“organizations which design systems … are constrained to produce designs
which are copies of the communication structures of these organizations.”
Mono-repository in software development is a very popular way of organizing the source code and collaboration around it. It has some pros, like easy refactoring or dependency management, but it also has some cons, like a very high level of coupling between components (of course these statements are debatable but this is not the point of the current post). Some IT giants, like Google, Twitter or Facebook are still using mono-repository but this costs them quite a lot, just look at the new build systems like Bazel or Buck, they were invented to minimize the effort required to manage a huge pile of code.
At the same time, there is an alternative approach of making big products still having the projects distributed across multiple repositories. One of the benefits here is “loosely coupling” that leads to very easy scaling.
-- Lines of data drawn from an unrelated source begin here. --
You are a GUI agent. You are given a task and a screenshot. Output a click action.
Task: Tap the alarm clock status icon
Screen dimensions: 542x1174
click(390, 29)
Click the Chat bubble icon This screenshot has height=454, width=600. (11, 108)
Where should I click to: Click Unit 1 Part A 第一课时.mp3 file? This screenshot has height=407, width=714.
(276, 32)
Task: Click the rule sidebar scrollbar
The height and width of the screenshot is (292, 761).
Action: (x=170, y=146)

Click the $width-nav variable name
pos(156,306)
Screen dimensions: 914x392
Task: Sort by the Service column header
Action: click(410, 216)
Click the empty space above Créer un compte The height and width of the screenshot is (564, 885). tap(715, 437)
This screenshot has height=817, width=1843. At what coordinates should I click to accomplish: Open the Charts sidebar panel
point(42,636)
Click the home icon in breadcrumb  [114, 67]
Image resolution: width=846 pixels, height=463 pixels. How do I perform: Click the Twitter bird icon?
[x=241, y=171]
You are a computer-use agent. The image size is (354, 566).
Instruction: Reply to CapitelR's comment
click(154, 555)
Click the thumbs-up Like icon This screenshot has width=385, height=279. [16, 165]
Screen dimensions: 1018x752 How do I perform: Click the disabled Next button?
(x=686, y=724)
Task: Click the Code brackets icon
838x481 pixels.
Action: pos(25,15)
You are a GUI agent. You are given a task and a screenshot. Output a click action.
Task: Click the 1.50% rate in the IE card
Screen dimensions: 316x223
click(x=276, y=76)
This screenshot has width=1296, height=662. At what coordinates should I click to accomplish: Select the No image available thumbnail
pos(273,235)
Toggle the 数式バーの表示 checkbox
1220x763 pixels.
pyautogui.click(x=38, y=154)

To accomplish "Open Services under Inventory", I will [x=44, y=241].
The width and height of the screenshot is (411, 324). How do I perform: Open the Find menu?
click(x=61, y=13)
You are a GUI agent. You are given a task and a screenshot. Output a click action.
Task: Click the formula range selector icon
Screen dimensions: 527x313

Practically not much of the projects are started already being split into modules and stored separately. In most of the cases it is a single repository that is growing until some point in time when the decision to split is made. But until this moment it is already a lot of work has been done. In case if the previous history is not relevant and can be neglected it is quite a simple task to make a split: move modules to the new location and tune CI accordingly. But in case if there is a need to preserve changes history and have it relevant to the content of each new module it becomes a non-trivial task, but (spoiler!) still possible to be performed quite fast.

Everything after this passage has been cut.